M: We were selling tons to Japan and we would go to New York to find them. We got told there was a source on Canal Street but when we got there the was nothing left. I was on my way back from one trip when I saw this old Leather store with one pair of shoes in the corner. I knocked on the door and asked them if they had any more and the geezer just said ‘yeah, what size do you want?’ I said ‘How many pairs have you got?’ He locked the shop up and took me down to the basement. It was fucking dripping wet and he only had one little light bulb dangling from the ceiling but it was wall to wall Adidas boxes. There was all sorts of different Adidas. Snakeskin shoes, everything! There must have been about 300 pairs in there! We boxed them all up and bought them all for $2-3 a pair.

We took them back to London and we were selling them for £60 a pair. We’d put proper fat laces in them and everything and stuck them in the window of our shop. Fucking nuts!

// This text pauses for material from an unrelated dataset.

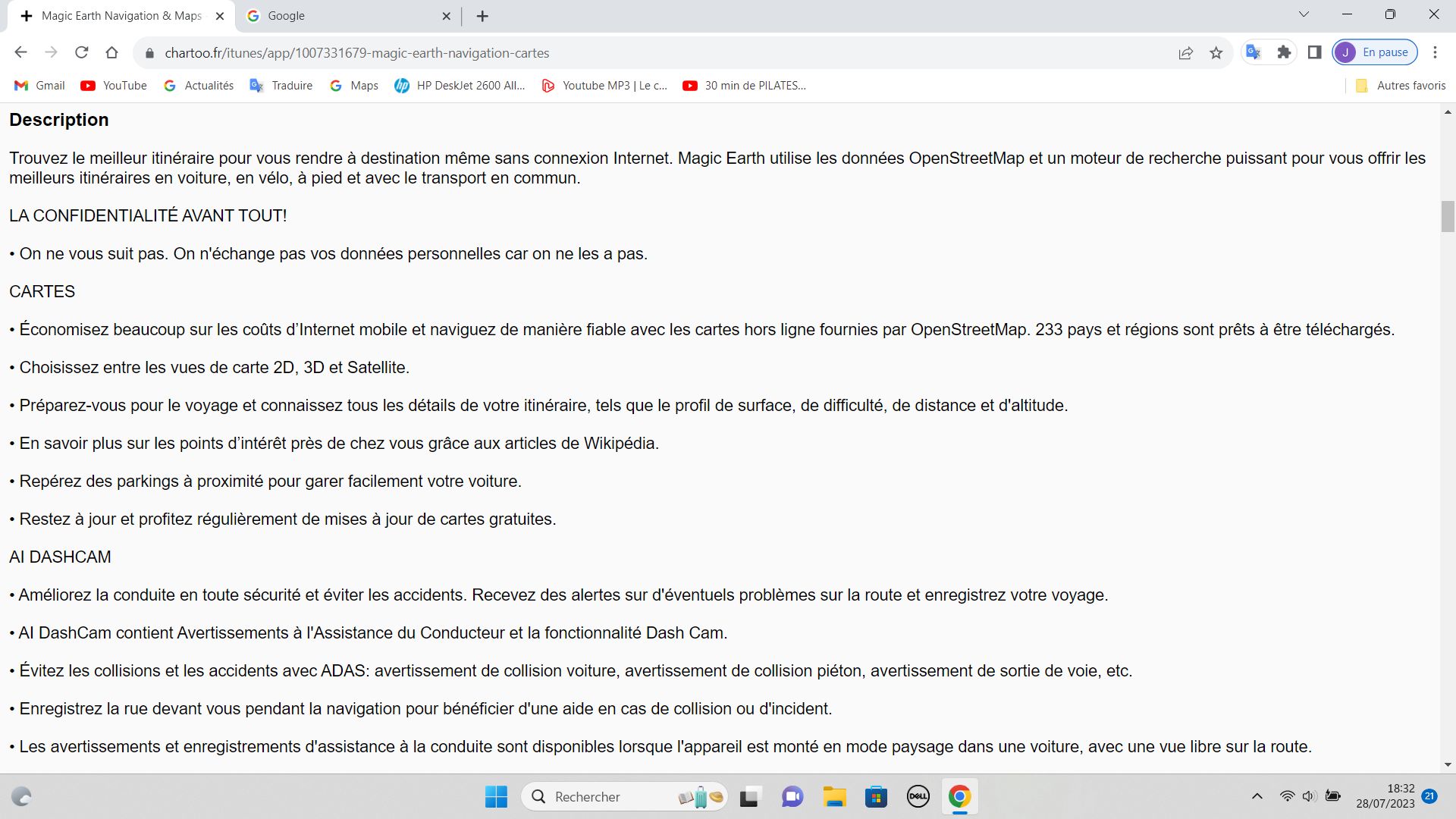The width and height of the screenshot is (1456, 819).
Task: Open a new tab with plus button
Action: coord(482,16)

G: (Pardon the term) but to see ‘trainer culture’ now and how it has grown is just amazing.

M: Oh yeah. We actually went to Puma and asked them to remake the shoes how they should be. It took months of negotiation and in the end they said no. They said they don’t go back, they only go forwards because they are a sportswear company. A year later, they went and did it!

G: What would you say makes British Streetwear unique compared to the US?

M: I’m not sure? Britain is an island and it’s quite small and I think that English kids are kind of tribal. They either want to be this or that or belong to a certain group. Which translates differently in the States as it’s a lot bigger.

It’s a lot smaller in the UK, which makes it more intense. Kids always want to be something else and part of something new.

And in the past scenes have had time to grow out of the media spotlight. Magazines try to have an influence but by the time they get hold of it it’s become too commercial.

G: Duffer is seen as very British and in terms of Japan (where they have 20 stores), they seem to love to buy into the heritage. Do you think that is where your success and appeal stems from?

M: Yes, definitely. The Japanese are really into it and they are very committed. When they get into something its always 200%! They want to know the full history, why we do this or why we make that like that. They want to know every move.

G: Do you ever create anything in particular for the Japanese market?

M: Yes, we do special stuff for them all the time. They are always asking for something a bit special.

G: Anything we should know about?

M: Well….. There’s a new shoe called Duffer Dap’s that is doing very well over there. We might launch it in the West next year?

G: Where do you start when beginning a new collection? What are your process methods?

M: I don’t know. The process has already started. Everything we do is just updating the classics. I might see something that triggers an idea but that’s as far as it goes. We’re not influenced by trends, we just do the classics.

G: And finally, what do you have in store for the relaunch of the Duffer of St. George in the UK?

M: Well the first hit will be quite small. You won’t really see the full range until October.